As a mom of five boys, do we want to to raise our children to be afraid of success?
Do we send our children out in the world with the advice try to do OK?
And let's be honest. If the last four years had been more successful, do we really think there would be this attack on Mitt Romney's success?
Of course not. Mitt would be the first to tell you that he is the most fortunate man in the world. He had two loving parents who gave him strong values and taught him the value of work. He had the chance to get the education his father never had. But, as his partner on this amazing journey, I can tell you Mitt Romney was not handed success. He built it. He stayed in Massachusetts after graduate school and got a job. I saw the long hours that started with that first job. I was there when he had a small group of friends talking about starting a new company. I was there when they struggled and wondered if the whole idea was just not going to work. Mitt's reaction was to work harder and press on.
Today, the company has become another great American success story. Has it made those who started the company successful made them successful beyond their dreams? Yes, it has. It allowed us to give our sons a chance at good educations and made those long hours of the reports and homework worth every minute. It's given us the deep satisfaction of being able to help others in ways that we could never have imagined. This is important. I want you to hear what I am going to say.
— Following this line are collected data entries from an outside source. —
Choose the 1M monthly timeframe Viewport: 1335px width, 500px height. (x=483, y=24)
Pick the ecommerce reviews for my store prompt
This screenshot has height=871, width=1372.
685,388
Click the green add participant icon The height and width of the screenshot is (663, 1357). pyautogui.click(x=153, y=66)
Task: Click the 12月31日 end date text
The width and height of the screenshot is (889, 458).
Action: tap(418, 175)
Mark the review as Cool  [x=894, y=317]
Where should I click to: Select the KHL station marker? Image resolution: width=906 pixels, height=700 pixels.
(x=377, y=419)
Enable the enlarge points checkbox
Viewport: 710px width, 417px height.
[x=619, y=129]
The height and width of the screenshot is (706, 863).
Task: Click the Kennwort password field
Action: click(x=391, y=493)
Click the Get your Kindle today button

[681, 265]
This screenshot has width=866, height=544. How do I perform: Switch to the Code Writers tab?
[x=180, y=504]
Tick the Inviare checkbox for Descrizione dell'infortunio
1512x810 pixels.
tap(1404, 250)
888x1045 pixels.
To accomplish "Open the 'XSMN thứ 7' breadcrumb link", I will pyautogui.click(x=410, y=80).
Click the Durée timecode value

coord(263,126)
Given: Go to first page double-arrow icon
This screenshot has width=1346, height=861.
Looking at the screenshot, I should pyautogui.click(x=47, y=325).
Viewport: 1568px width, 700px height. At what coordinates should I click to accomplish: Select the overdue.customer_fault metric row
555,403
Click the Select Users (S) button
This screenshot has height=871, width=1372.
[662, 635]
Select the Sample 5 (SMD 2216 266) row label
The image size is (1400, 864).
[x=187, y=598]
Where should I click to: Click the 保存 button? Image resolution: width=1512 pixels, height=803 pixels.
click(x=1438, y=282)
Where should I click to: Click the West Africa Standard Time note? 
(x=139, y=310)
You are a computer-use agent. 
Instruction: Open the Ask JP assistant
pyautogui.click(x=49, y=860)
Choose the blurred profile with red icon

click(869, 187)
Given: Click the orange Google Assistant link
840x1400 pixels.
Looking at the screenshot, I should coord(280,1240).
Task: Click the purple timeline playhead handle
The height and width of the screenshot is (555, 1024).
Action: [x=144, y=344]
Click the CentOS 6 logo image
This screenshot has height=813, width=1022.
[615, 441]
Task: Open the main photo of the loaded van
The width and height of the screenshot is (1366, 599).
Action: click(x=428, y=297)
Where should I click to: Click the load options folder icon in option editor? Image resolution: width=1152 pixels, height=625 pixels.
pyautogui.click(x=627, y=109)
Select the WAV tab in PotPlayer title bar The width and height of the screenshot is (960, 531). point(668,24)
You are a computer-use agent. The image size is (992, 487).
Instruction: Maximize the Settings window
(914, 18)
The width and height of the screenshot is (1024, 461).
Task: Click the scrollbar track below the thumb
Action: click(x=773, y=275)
Mitt does not like to talk about how he has helped others because he sees it as a privilege, not a political talking point.
We are no different than the millions of Americans who quietly help their neighbors, their churches and their communities. They don't do it so that others will think more of them. They do it because there is no greater joy. Give and it shall be given unto you.
But because this is America, that small company which grew has helped so many lead better lives, the jobs that grew from the risk they took have become college educations and first homes. That success has helped scholarships, pensions and retirement funds. This is the genius of America. Dreams fulfilled, help others launch new dreams.
At every turn in his life, this man that I met at a high school dance has helped lift up others. He did it with the Olympics when many wanted to give up. He did it in Massachusetts where he guided the state from economic crisis to unemployment at just 4.7 percent. Under Mitt, Massachusetts' school for the best in the nation. The best. He started something that I really love. He started the John and Abigail Adams scholarship which gives the top 25 percent of high- school graduates a four-year tuition-free scholarship. This is the man America needs.
This is a man who will wake up every day with the determination to solve the problems that others say cannot be solved, to fix what others say is beyond repair, this is the man who will work harder than anyone so that we can work a little less hard.
I can't tell you what will happen over the next four years. But I can only stand here tonight as a wife and a mother and a grandmother, an American, and make you this solemn commitment. This man will not fail.